----- Available records

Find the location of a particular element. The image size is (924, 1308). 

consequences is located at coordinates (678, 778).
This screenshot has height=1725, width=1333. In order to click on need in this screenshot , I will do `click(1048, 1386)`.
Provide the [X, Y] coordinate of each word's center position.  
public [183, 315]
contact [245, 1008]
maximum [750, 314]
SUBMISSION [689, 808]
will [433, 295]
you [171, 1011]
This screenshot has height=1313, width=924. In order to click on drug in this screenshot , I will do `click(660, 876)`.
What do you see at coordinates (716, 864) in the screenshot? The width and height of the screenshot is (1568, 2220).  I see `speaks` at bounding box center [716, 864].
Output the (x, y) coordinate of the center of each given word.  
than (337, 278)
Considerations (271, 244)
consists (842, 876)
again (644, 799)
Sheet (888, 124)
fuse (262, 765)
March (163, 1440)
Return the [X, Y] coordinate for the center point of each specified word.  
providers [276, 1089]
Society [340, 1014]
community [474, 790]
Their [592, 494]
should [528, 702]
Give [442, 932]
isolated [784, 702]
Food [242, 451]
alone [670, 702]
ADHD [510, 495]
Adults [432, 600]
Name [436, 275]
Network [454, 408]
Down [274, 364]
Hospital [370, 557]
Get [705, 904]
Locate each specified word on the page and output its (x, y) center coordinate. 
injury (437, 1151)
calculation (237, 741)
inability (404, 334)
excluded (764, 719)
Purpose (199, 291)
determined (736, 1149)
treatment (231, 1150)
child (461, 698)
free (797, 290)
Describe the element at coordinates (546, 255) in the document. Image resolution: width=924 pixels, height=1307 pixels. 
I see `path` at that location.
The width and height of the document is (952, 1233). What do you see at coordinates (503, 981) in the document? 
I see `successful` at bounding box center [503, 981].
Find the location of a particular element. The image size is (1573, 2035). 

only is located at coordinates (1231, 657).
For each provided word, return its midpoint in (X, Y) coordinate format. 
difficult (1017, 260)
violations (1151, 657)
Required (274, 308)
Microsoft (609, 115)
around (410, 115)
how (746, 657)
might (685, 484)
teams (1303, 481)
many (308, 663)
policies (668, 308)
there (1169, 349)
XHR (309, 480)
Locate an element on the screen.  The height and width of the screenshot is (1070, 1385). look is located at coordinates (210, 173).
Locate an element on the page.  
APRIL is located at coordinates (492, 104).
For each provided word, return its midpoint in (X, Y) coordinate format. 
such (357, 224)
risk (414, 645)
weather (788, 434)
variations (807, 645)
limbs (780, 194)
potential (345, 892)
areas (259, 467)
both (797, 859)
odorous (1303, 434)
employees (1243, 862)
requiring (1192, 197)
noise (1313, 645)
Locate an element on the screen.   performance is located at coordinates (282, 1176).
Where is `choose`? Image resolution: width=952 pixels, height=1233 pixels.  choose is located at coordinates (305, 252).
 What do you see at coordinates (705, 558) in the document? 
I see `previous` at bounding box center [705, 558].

----------

* _Instructions for the task_: Extract every line of the material above and reproduce each one verbatim, in its original order.

* _Task answer_:
Find the location of a particular element. The image size is (924, 1308). 

consequences is located at coordinates (678, 778).
This screenshot has height=1725, width=1333. In order to click on need in this screenshot , I will do `click(1048, 1386)`.
Provide the [X, Y] coordinate of each word's center position.  
public [183, 315]
contact [245, 1008]
maximum [750, 314]
SUBMISSION [689, 808]
will [433, 295]
you [171, 1011]
This screenshot has height=1313, width=924. In order to click on drug in this screenshot , I will do `click(660, 876)`.
What do you see at coordinates (716, 864) in the screenshot? The width and height of the screenshot is (1568, 2220).  I see `speaks` at bounding box center [716, 864].
Output the (x, y) coordinate of the center of each given word.  
than (337, 278)
Considerations (271, 244)
consists (842, 876)
again (644, 799)
Sheet (888, 124)
fuse (262, 765)
March (163, 1440)
Return the [X, Y] coordinate for the center point of each specified word.  
providers [276, 1089]
Society [340, 1014]
community [474, 790]
Their [592, 494]
should [528, 702]
Give [442, 932]
isolated [784, 702]
Food [242, 451]
alone [670, 702]
ADHD [510, 495]
Adults [432, 600]
Name [436, 275]
Network [454, 408]
Down [274, 364]
Hospital [370, 557]
Get [705, 904]
Locate each specified word on the page and output its (x, y) center coordinate. 
injury (437, 1151)
calculation (237, 741)
inability (404, 334)
excluded (764, 719)
Purpose (199, 291)
determined (736, 1149)
treatment (231, 1150)
child (461, 698)
free (797, 290)
Describe the element at coordinates (546, 255) in the document. Image resolution: width=924 pixels, height=1307 pixels. 
I see `path` at that location.
The width and height of the document is (952, 1233). What do you see at coordinates (503, 981) in the document? 
I see `successful` at bounding box center [503, 981].
Find the location of a particular element. The image size is (1573, 2035). 

only is located at coordinates (1231, 657).
For each provided word, return its midpoint in (X, Y) coordinate format. 
difficult (1017, 260)
violations (1151, 657)
Required (274, 308)
Microsoft (609, 115)
around (410, 115)
how (746, 657)
might (685, 484)
teams (1303, 481)
many (308, 663)
policies (668, 308)
there (1169, 349)
XHR (309, 480)
Locate an element on the screen.  The height and width of the screenshot is (1070, 1385). look is located at coordinates (210, 173).
Locate an element on the page.  
APRIL is located at coordinates (492, 104).
For each provided word, return its midpoint in (X, Y) coordinate format. 
such (357, 224)
risk (414, 645)
weather (788, 434)
variations (807, 645)
limbs (780, 194)
potential (345, 892)
areas (259, 467)
both (797, 859)
odorous (1303, 434)
employees (1243, 862)
requiring (1192, 197)
noise (1313, 645)
Locate an element on the screen.   performance is located at coordinates (282, 1176).
Where is `choose`? Image resolution: width=952 pixels, height=1233 pixels.  choose is located at coordinates (305, 252).
 What do you see at coordinates (705, 558) in the document? 
I see `previous` at bounding box center [705, 558].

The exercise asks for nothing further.